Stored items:
+ + + + +

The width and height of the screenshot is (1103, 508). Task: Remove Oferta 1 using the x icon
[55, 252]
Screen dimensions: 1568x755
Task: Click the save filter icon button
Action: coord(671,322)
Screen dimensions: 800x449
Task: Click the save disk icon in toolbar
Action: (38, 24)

+ + + + +

Problem to solve:
Please transcribe each entry exactly, keeping every word as it is.

Result of this task:
The width and height of the screenshot is (1103, 508). Task: Remove Oferta 1 using the x icon
[55, 252]
Screen dimensions: 1568x755
Task: Click the save filter icon button
Action: coord(671,322)
Screen dimensions: 800x449
Task: Click the save disk icon in toolbar
Action: (38, 24)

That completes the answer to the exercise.